Sometimes, the way humans phrase something makes the underlying logic needlessly complex, even though it makes perfect sense for us.
Annoyingly, the added logical complexity takes more time and effort in code than it does for a human to understand it, which leads to "human logic" sometimes making certain twists and bends (because it's not that hard for a human to take it into account), without considering how much more effort this may require in coding terms.
Tangentially, this is what makes government IT projects so difficult. Most governmental rules and regulations grew organically based on what made sense to the humans who discussed it at the time. The government doesn't hire a logician to refactor their rules for simplicity.
- A company has a list of departments, and a list of available phone numbers.
- A department has one phone number, and this phone number must be part of the company's list of available phone numbers.
This makes sense on a human level, but on a logical level, there's some duplication going on. You're registering the same phone number twice.
Having more than one source of truth inherently opens the door to all the effort that goes into making sure the sources of truth are synced up, and who to trust when they contradict one another.
It is significantly more efficient to change your approach so that there is only one source of truth, because this bypasses the need for making sure everything stays in sync with one another.
To that end, it makes more sense to rephrase your requirements (or, more precisely, changing your technical interpretation of the existing requirements). In the end, it will look the same to the end user, but the internal implementation can be changed to make things easier on you:
- A department has one phone number.
- A company has a list of departments, and a list of additional phone numbers.
- The company should have an "all phone numbers" property which is the combination of all of its departments' phone numbers and the company's additional phone numbers.
Note that the last bullet point could also be an implementation on the UI level.
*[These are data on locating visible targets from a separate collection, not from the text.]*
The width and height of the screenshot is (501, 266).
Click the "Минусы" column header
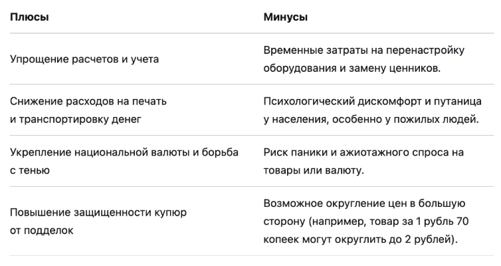(286, 17)
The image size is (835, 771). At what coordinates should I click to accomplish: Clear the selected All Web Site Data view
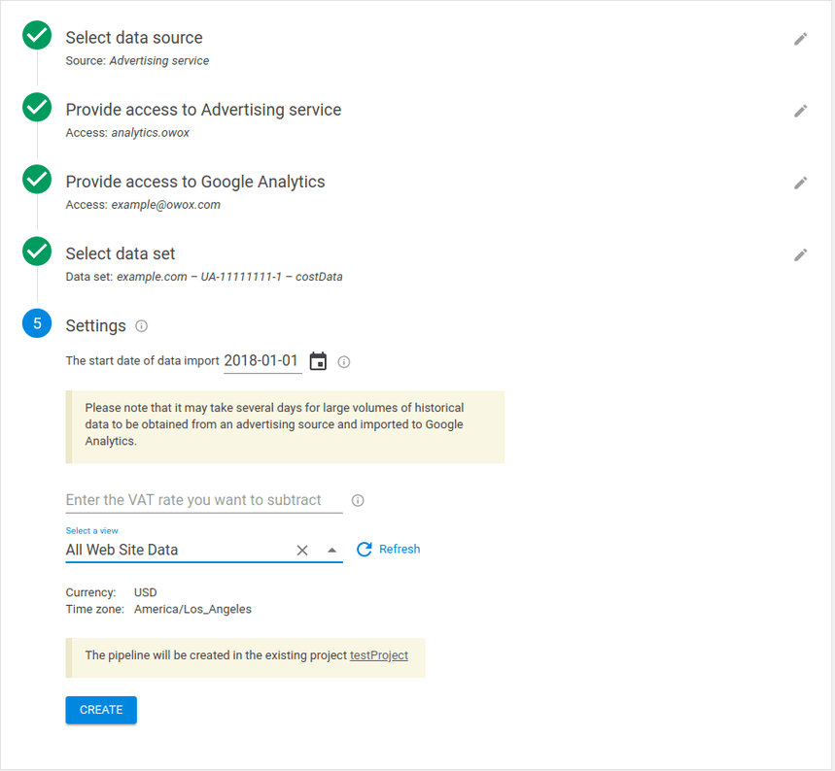(302, 551)
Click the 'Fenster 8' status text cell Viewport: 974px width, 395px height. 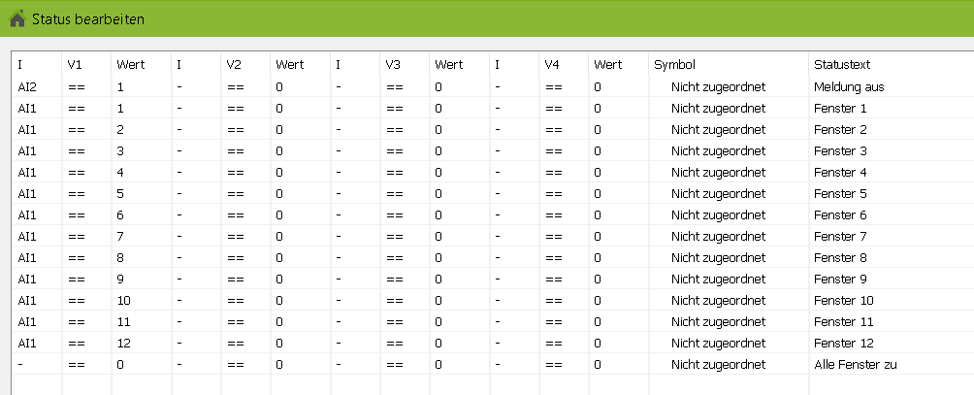840,258
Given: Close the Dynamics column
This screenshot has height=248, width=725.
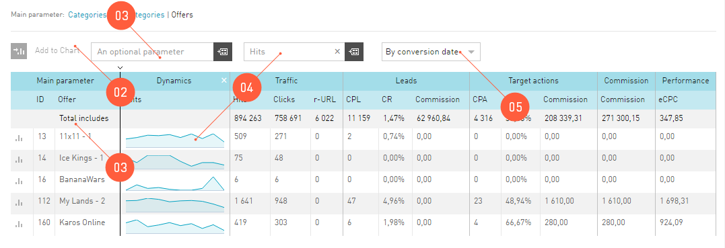Looking at the screenshot, I should pos(224,81).
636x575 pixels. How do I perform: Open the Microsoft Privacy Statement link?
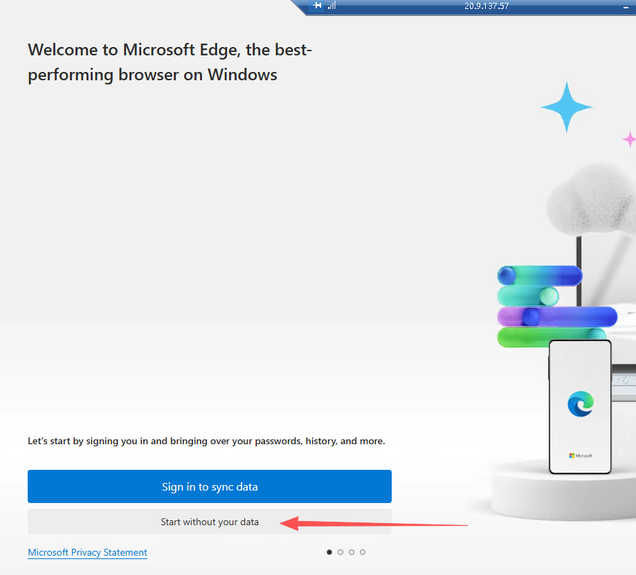(87, 552)
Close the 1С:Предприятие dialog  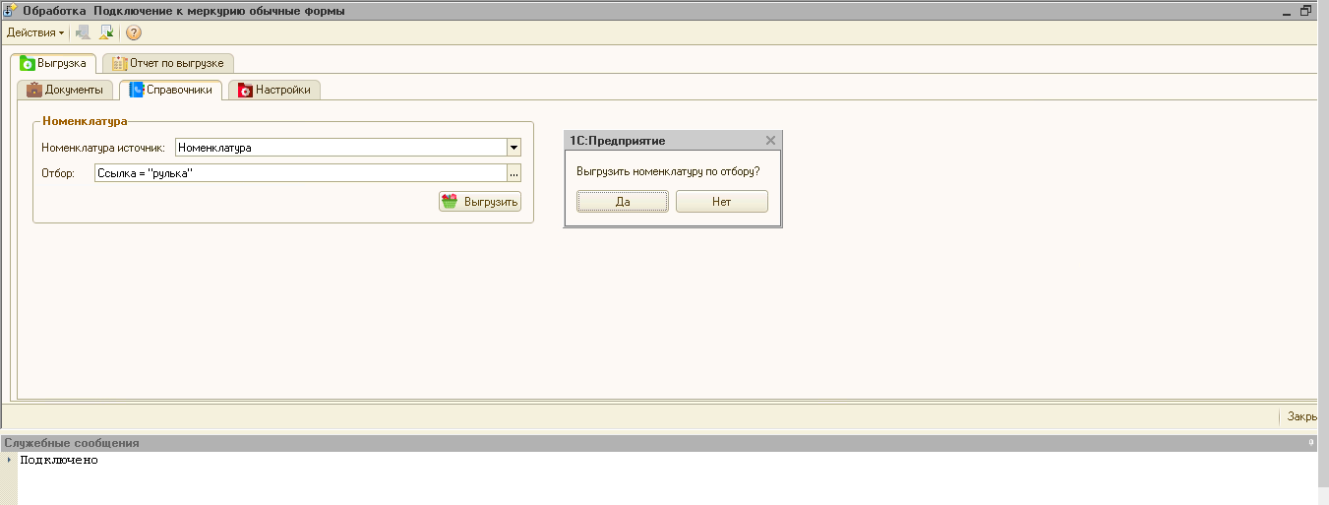click(770, 141)
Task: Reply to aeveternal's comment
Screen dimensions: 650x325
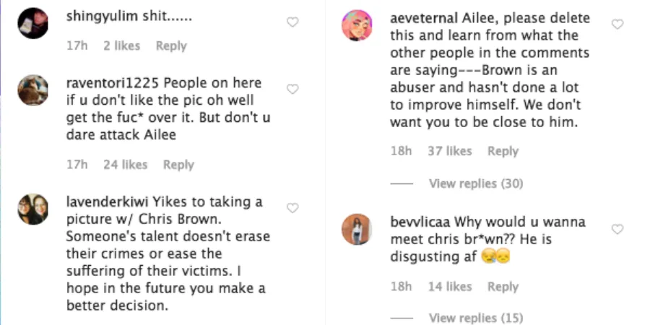Action: (503, 151)
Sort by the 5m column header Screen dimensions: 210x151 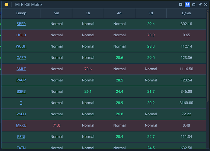click(x=56, y=13)
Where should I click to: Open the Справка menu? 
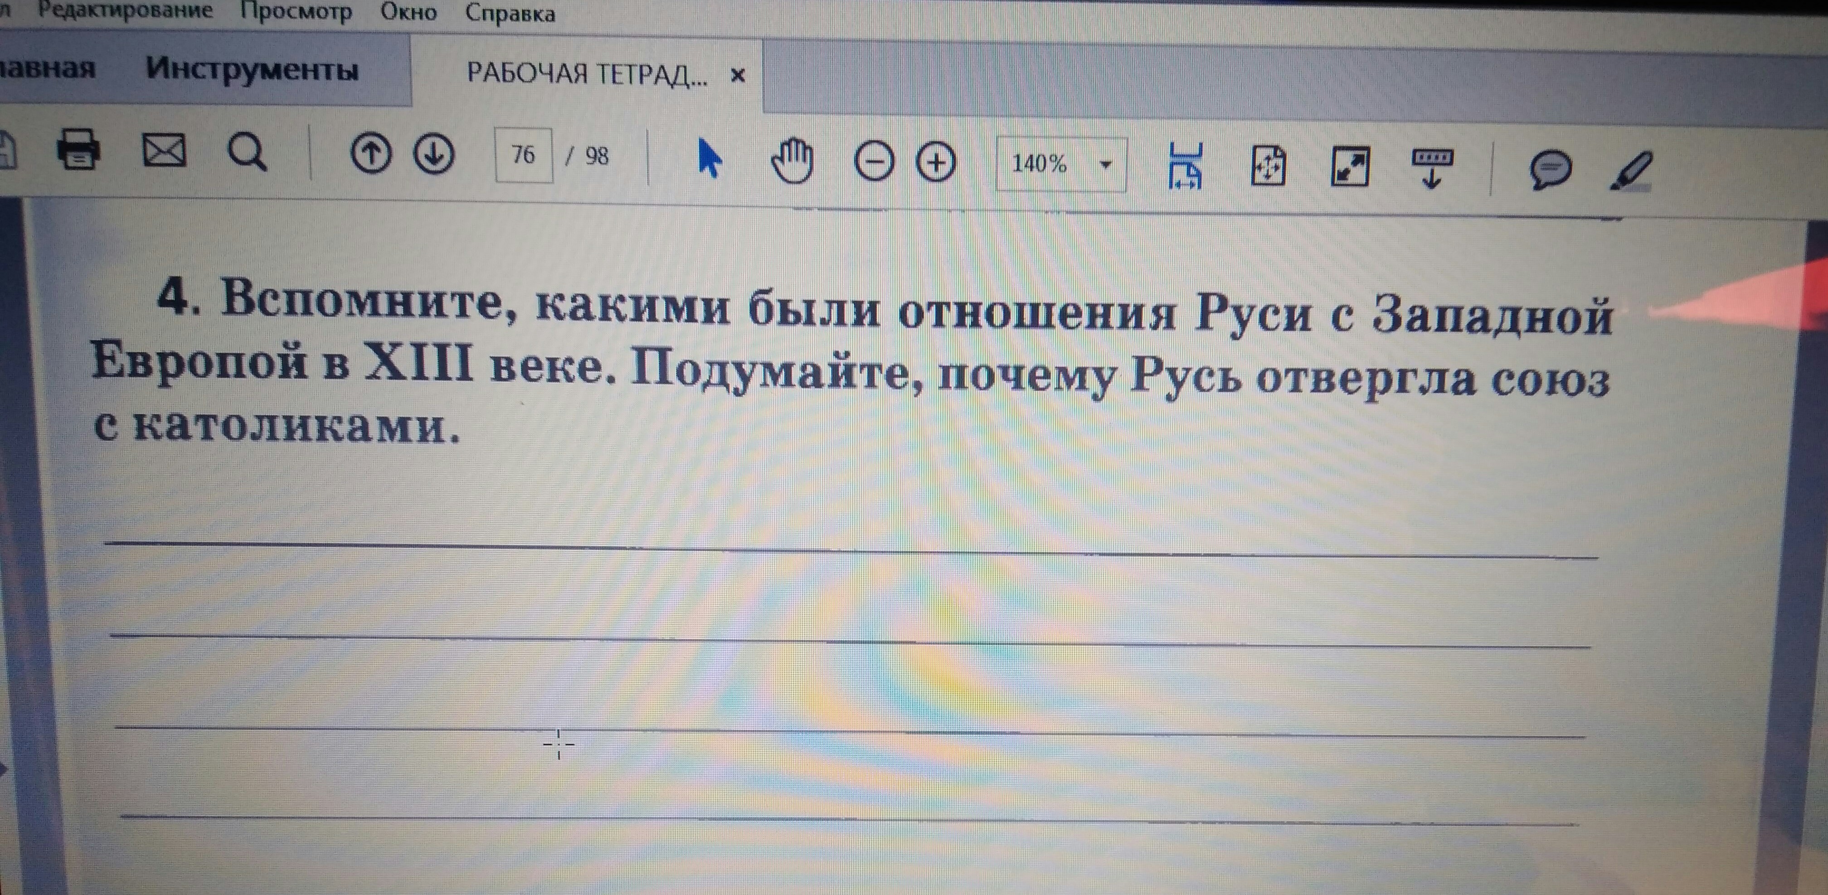[510, 13]
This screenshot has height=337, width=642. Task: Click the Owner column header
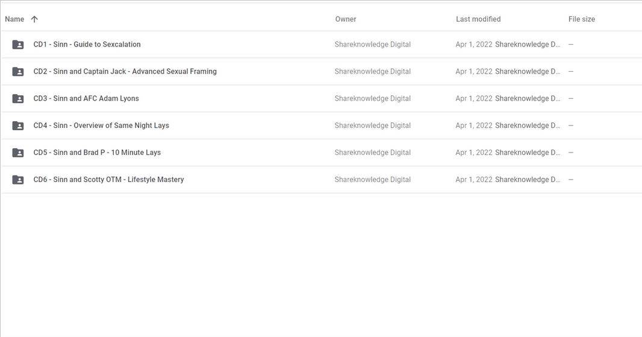[346, 19]
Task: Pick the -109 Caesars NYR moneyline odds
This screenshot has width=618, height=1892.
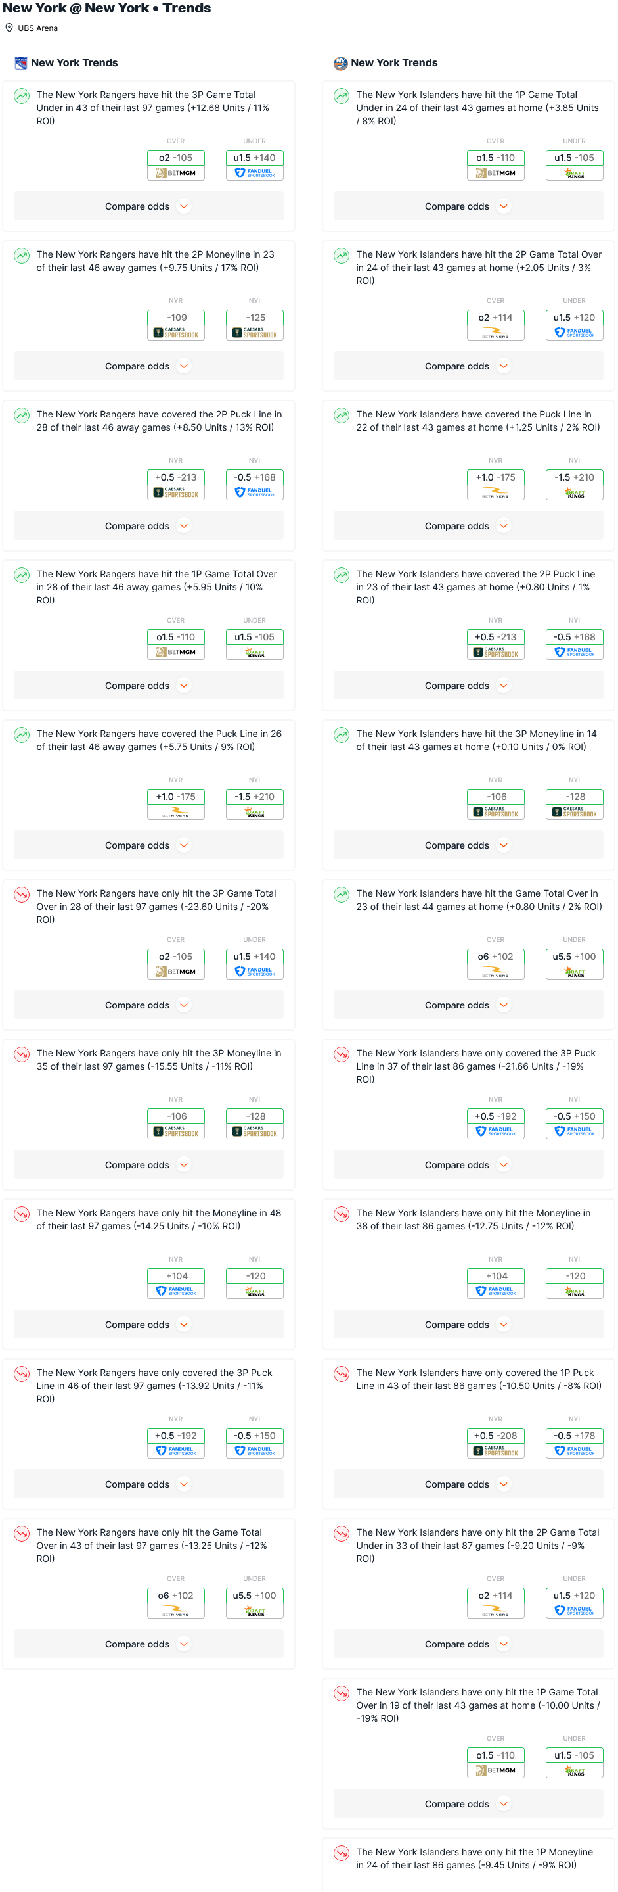Action: click(x=175, y=325)
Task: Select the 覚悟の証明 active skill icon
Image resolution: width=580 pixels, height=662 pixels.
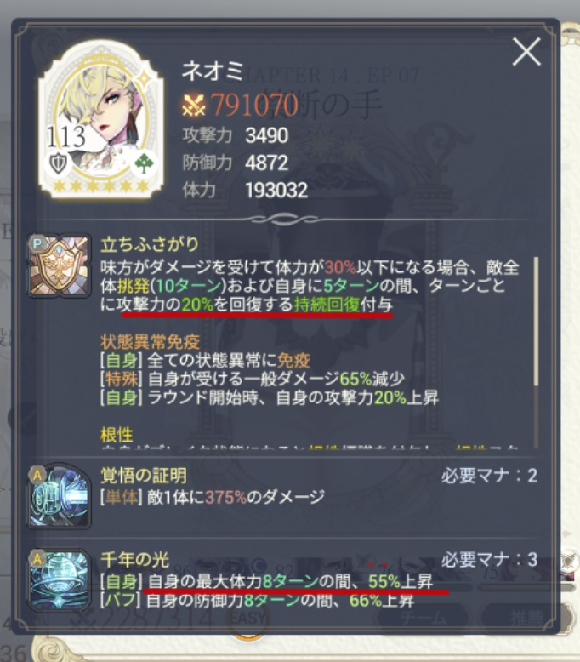Action: [59, 496]
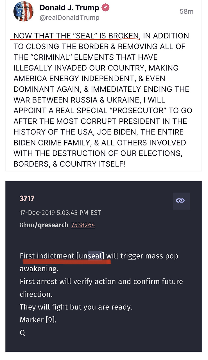Click the 17-Dec-2019 date stamp
This screenshot has width=208, height=360.
tap(60, 212)
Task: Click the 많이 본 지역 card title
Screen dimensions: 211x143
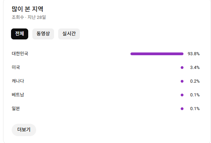Action: pos(27,9)
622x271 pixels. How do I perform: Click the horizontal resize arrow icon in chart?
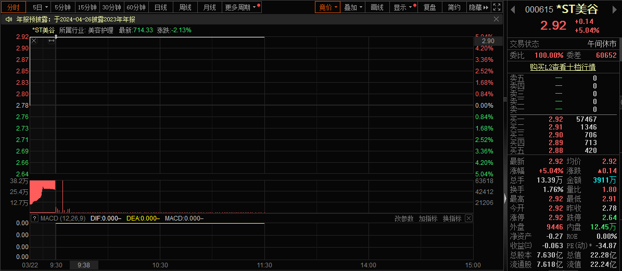tap(51, 41)
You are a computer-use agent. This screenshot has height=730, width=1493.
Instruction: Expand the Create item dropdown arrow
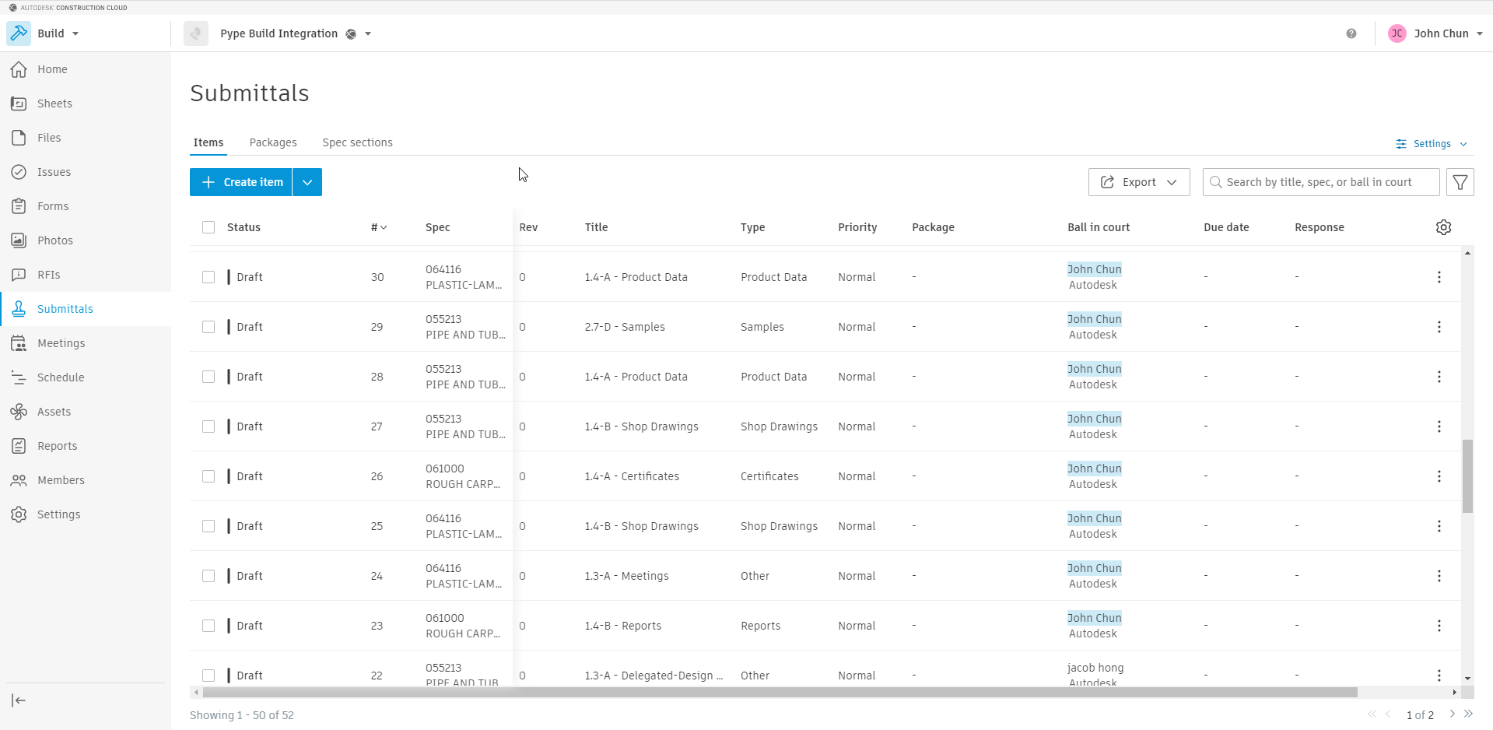click(307, 182)
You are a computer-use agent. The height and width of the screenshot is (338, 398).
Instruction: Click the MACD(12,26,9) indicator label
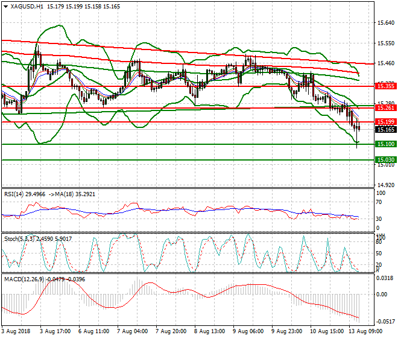pos(25,278)
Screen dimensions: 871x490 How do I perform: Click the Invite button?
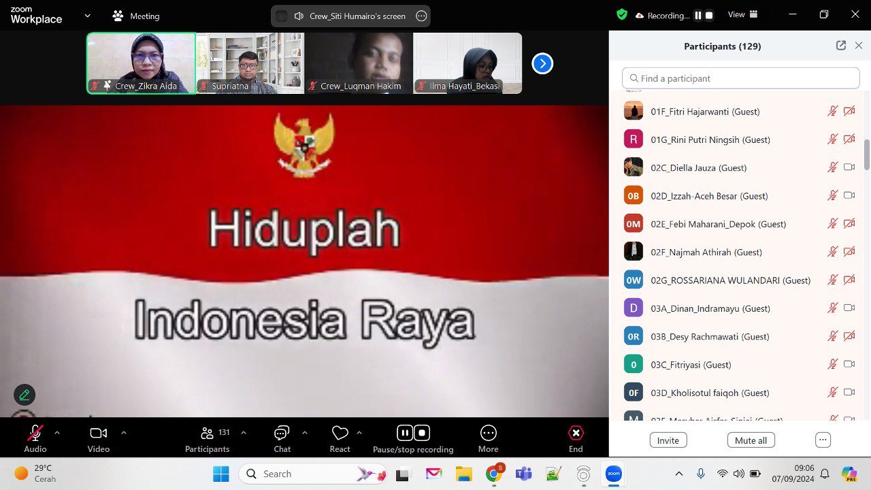tap(668, 440)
It depends on where you need to be able to access a full list of phone numbers.
It looks exactly the same to a user, but now you don't have to write any validation logic, nor do you open yourself up to having contradicting sources of information.
Although this invariant exists, I have decided to model Company and Department as separate aggregate roots
If the sole reason for splitting these into two aggregate roots was because of this phone number duplication; the above approach avoids this issue and renders the need to separate your aggregate roots moot.
[From your comment] No, a department should always be inside a company
This further suggests that you should not have split these into two aggregate roots.